Contudo, Deus, que sempre pode vencer, prefere convencer: E agora, ó reis, atendei: instruí-vos, vós que governais a Terra.. Servi ao Senhor com temor, e louvai-o com alegria; com tremor, prestai-lhe vassalagem, para que não Se ire, e não pereçais fora do caminho, quando daqui a pouco se incendiar a sua indignação. Cristo é o Senhor, o Rei. E nós vos anunciamos que aquela promessa, que foi feita a nossos pais, Deus a cumpriu para nossos filhos, ressuscitando Jesus, como também está escrito no salmo segundo: Tu és meu Filho, eu te gerei hoje

Seja-vos, pois, notório, homens, irmãos, que por Ele vos é anunciada a remissão dos pecados e de tudo aquilo de que não pudestes ser justificados pela lei de Moisés. Por Ele é justificado todo aquele que crê. Tomai pois cuidado que não venha sobre vós o que foi fito pelos profetas: Vede, ó despertadores, e admirai-vos e desaparecei, que eu faço uma obra em vossos dias, uma obra que vós não crereis, se alguém vo-la contar.

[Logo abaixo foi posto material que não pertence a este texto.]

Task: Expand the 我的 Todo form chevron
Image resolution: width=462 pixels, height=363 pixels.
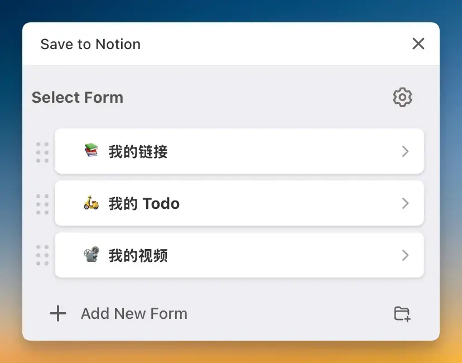Action: click(x=406, y=203)
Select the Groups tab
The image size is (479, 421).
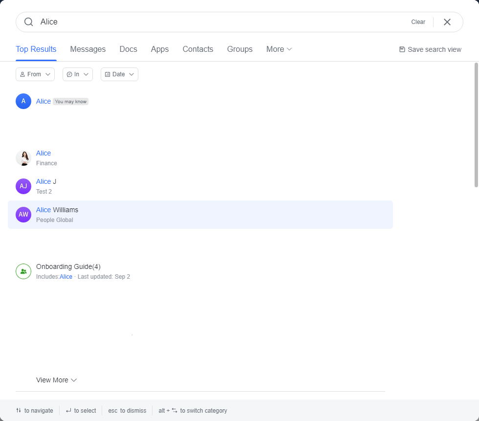click(240, 49)
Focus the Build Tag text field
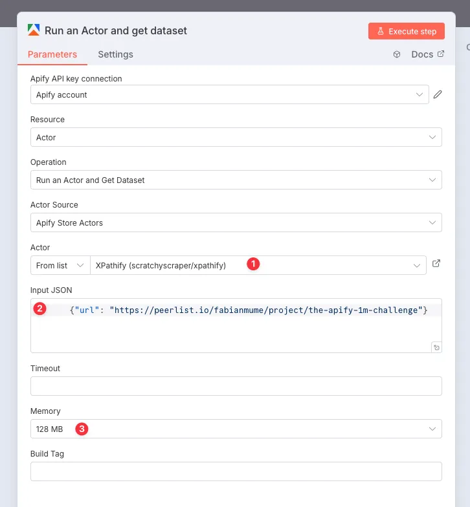 pos(236,471)
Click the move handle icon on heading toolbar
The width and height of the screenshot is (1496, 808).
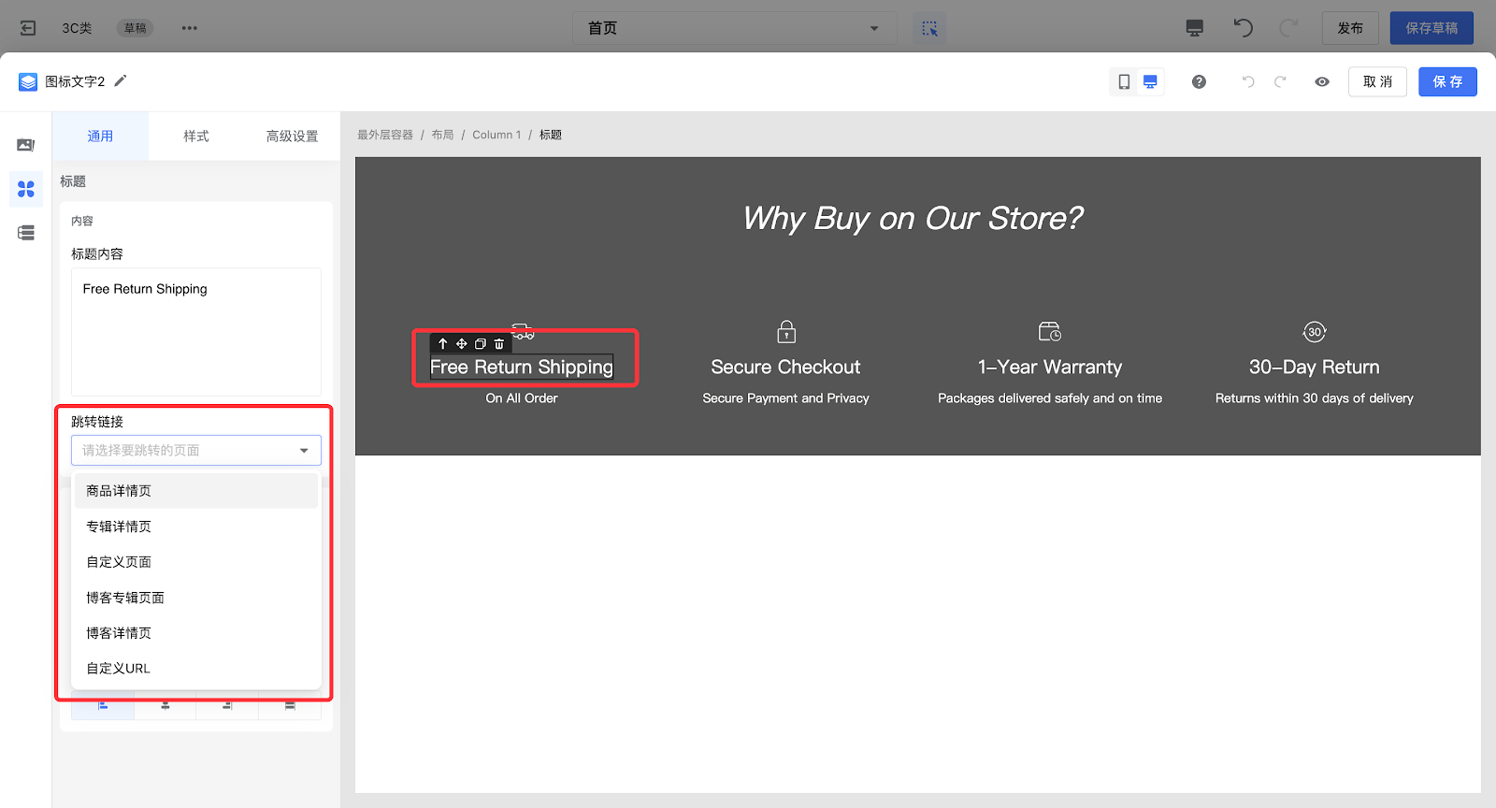pyautogui.click(x=462, y=344)
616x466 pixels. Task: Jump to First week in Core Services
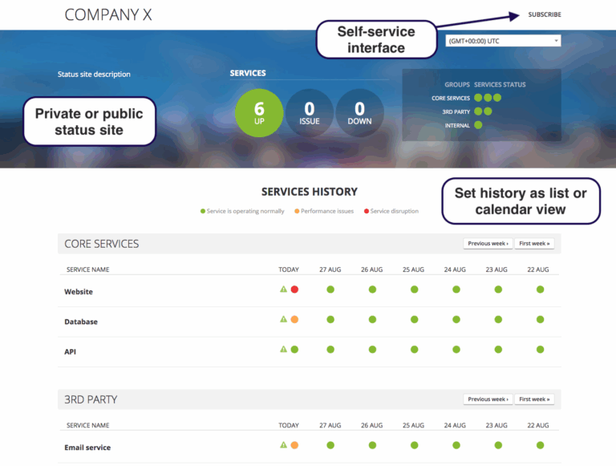pos(534,243)
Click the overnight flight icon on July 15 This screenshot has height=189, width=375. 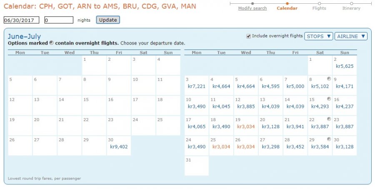(329, 99)
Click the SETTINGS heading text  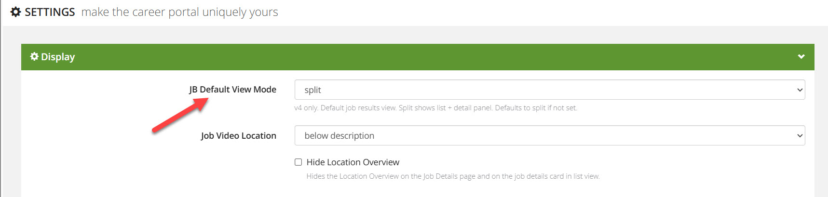(x=50, y=12)
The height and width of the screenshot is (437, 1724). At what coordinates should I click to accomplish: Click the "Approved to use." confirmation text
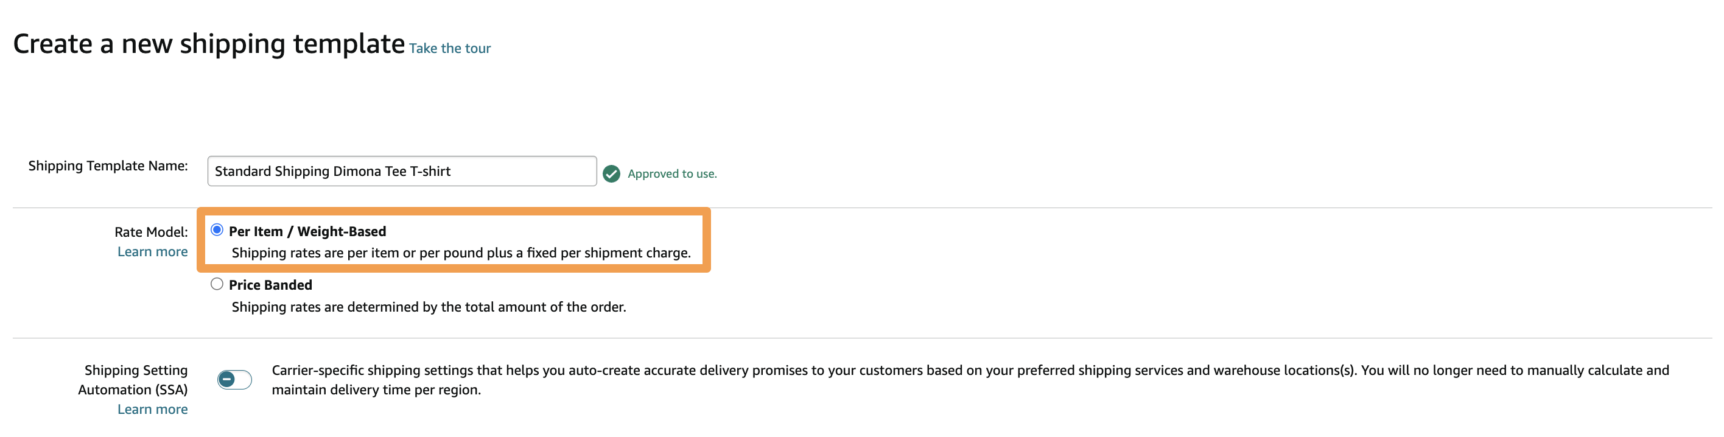(x=671, y=173)
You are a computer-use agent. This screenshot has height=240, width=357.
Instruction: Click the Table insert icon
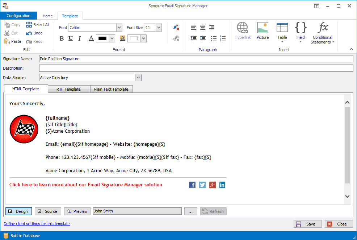(282, 28)
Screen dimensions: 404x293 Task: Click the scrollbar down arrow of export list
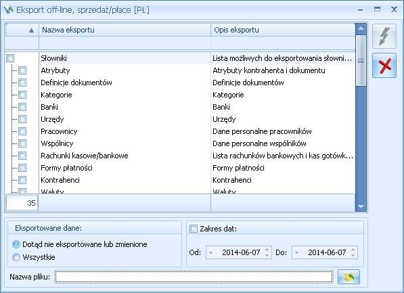coord(361,206)
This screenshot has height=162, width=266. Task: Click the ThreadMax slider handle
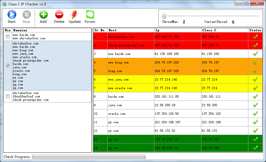[x=164, y=16]
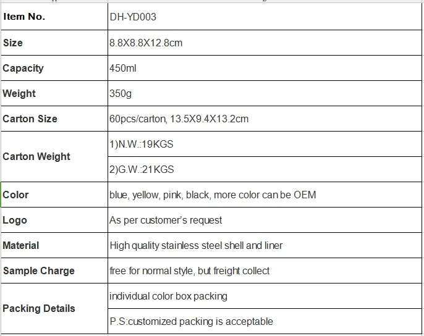The width and height of the screenshot is (424, 336).
Task: Click the DH-YD003 item number cell
Action: click(x=265, y=17)
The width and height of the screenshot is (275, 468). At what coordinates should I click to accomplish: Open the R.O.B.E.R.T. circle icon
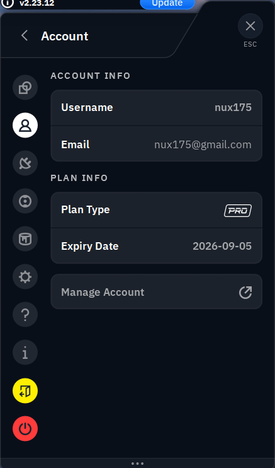point(25,201)
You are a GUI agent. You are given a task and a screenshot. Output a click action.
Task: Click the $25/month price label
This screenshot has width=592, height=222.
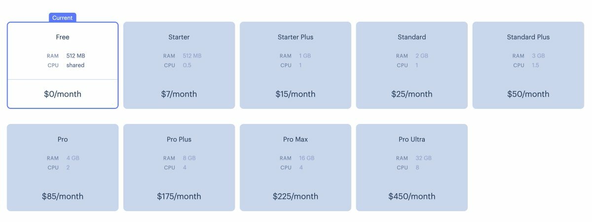(x=412, y=94)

É a obra da salvação, o reinado de Cristo nas almas, a manifestação da misericórdia de Deus. Bem-aventurados todos os que confiam n'Ele! Nós, cristãos, temos direito a enaltecer a realeza de Cristo, porque, ainda que a injustiça abunde, ainda que muitos não desejem este reinado de amor, na própria história humana que é o cenário do mal, vai-se tecendo a obra da salvação eterna.